Ia khawatir, tarif yang terlalu tinggi akan membuat kafe atau tempat hiburan kecil menghentikan live music. Padahal, musik adalah nyawa suasana. Tanpa ruang manggung, musisi kehilangan wadah untuk berkembang, penonton kehilangan hiburan, kafe kehilangan daya tarik, dan dampaknya bisa meluas hingga memengaruhi penghasilan semua orang yang bergantung pada musik.

Adapun Maria Magdalena Sinta Wardani (39), pengajar perguruan tinggi swasta di Daerah Istimewa Yogyakarta, belum merasakan dampak dari penerpan kebijakan royalti musik. Sepengamatannya, kafe yang biasa dikunjunginya masih memutar musik, seperti biasa dan harga menunya pun tak berubah.

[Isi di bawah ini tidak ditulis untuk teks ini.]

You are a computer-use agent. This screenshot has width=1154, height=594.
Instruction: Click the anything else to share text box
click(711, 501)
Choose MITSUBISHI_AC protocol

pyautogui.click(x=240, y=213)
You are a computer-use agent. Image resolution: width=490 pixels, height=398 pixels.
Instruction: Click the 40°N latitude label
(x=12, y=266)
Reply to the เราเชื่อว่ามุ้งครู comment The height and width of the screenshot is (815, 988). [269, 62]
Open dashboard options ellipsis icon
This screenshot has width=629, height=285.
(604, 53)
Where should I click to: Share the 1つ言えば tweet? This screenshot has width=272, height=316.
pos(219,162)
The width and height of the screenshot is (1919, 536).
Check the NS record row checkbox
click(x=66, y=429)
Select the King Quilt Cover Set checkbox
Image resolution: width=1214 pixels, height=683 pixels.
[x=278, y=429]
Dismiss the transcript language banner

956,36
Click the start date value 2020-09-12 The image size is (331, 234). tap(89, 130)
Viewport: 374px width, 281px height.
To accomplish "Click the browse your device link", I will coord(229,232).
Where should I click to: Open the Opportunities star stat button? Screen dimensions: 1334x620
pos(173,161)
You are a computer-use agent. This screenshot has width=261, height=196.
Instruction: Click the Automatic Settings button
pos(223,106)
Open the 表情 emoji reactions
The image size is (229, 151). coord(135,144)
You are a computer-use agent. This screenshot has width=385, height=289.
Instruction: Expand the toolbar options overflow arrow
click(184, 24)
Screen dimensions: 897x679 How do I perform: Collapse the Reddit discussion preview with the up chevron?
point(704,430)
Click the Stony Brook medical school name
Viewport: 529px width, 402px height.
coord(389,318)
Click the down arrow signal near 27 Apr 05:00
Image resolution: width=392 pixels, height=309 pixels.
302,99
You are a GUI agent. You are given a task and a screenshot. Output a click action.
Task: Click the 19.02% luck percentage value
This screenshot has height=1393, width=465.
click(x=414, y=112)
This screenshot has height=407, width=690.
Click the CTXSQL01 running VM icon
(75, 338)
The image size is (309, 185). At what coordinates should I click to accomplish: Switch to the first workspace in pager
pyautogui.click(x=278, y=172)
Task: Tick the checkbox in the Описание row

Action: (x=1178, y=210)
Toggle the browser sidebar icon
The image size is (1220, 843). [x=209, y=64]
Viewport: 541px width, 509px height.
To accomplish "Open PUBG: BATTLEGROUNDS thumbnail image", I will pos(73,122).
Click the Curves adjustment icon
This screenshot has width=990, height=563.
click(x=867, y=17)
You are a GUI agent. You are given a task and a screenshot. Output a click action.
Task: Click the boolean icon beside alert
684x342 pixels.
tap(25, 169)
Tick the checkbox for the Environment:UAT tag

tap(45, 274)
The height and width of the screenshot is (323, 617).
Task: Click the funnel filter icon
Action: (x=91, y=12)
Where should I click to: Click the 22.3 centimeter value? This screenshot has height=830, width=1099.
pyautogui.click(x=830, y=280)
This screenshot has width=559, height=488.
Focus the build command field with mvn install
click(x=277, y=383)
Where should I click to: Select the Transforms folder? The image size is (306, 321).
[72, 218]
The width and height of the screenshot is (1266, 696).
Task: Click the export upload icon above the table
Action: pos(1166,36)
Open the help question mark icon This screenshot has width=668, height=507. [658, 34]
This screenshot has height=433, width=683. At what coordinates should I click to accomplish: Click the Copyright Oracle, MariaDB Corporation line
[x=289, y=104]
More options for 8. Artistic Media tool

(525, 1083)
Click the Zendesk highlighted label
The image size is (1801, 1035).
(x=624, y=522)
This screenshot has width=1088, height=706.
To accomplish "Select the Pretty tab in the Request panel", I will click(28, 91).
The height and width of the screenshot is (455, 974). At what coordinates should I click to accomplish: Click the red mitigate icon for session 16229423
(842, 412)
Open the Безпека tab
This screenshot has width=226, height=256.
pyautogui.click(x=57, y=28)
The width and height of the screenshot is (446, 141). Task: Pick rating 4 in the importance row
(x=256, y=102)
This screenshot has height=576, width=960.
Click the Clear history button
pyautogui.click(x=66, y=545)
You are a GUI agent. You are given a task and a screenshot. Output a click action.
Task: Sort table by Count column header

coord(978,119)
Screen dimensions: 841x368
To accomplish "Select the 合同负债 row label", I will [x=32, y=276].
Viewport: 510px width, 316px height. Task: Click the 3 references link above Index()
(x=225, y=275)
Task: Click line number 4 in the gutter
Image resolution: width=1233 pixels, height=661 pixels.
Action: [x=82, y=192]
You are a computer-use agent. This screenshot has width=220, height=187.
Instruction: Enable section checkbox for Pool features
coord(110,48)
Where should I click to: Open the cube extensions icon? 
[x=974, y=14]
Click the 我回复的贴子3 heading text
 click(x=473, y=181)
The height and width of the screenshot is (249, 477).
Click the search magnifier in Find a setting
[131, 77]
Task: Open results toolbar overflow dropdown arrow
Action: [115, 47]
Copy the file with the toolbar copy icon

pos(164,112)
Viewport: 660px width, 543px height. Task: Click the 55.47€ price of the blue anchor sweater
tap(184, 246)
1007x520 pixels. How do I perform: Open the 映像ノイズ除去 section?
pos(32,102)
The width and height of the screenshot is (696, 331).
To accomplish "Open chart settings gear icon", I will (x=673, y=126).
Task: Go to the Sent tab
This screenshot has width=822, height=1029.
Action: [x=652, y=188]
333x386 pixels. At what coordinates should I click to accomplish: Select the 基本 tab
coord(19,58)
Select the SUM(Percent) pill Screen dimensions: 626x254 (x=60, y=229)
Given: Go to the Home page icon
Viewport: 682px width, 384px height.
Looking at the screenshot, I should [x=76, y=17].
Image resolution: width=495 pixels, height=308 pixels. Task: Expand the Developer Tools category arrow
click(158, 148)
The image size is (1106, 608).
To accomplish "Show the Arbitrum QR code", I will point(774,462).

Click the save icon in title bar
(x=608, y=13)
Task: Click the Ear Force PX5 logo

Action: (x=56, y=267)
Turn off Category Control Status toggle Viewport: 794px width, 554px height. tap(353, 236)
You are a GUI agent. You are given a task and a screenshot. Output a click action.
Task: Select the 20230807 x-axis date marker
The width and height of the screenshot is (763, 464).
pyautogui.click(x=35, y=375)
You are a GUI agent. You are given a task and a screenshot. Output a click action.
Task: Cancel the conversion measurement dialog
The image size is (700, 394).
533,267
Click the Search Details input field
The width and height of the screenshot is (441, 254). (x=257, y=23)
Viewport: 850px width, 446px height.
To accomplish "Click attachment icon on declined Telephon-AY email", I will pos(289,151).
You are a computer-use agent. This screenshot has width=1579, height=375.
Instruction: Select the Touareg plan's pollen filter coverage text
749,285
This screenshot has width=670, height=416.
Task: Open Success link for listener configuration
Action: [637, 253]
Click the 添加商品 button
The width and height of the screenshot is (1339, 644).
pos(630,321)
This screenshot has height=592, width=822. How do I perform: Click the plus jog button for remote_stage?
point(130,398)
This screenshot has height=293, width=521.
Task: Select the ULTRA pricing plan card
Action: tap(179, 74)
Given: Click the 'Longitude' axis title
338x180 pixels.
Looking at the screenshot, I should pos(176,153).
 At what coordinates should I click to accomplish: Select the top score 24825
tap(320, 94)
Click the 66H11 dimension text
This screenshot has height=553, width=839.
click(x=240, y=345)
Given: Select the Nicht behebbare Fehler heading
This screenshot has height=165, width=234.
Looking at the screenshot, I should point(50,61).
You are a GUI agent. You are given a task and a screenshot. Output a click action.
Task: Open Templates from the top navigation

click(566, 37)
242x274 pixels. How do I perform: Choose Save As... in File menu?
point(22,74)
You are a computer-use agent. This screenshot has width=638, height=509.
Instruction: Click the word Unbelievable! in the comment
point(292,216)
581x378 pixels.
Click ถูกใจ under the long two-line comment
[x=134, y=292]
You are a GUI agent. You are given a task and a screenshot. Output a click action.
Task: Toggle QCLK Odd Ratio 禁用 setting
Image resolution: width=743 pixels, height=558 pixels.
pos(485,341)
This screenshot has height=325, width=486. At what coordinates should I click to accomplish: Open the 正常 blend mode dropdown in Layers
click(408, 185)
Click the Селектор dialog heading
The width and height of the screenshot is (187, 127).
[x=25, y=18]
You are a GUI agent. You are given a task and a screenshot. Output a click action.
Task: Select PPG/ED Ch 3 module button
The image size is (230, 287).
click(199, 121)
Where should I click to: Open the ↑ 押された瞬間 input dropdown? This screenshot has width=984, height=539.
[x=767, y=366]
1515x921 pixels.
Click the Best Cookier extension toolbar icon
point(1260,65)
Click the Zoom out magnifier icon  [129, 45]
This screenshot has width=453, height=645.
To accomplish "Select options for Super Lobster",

”Sebagai pengunjung kafe, saya paham bahwa musik memang dapat membangun suasana yang mendukung kenyamanan pelanggan, meski secara pribadi saya tetap bisa menikmati secangkir kopi, walau tanpa iringan musik,” katanya saat dihubungi dari Jakarta, Minggu (10/8/2025).

Sejauh ini, ia merasa tak ada perubahan, sehingga tidak terganggu. Namun, jika harga menu naik akibat kebijakan royalti musik, itu akan membebani pelanggan, terutama bagi pelanggan yang datang ke kafe hanya untuk menikmati secangkir kopi.

Shinta pun turut merasa keberatan, bila nantinya biaya royalti musik itu dibebankan langsung kepada konsumen. Kendati demikian, ia paham apabila kebijakan royalti yang diterapkan merupakan hak dari para musisi yang layak dihormati.

”Benar bahwa royalti adalah hak para musisi yang layak dihormati, tetapi skema tarif yang seragam ini berpotensi membebani pemilik usaha, khususnya pelaku UMKM yang mengelola kafe dengan margin keuntungan tipis. Tampaknya pemerintah perlu membuat skema yang mempertimbangkan skala usaha agar industri kreatif dan pelaku usaha lokal sama-sama berkembang. Sebagai penikmat kopi saya berharap UMKM tetap hidup, musisi mendapat penghargaan yang layak, dan konsumen bebas menikmati kopi, dengan atau tanpa musik,” ujarnya.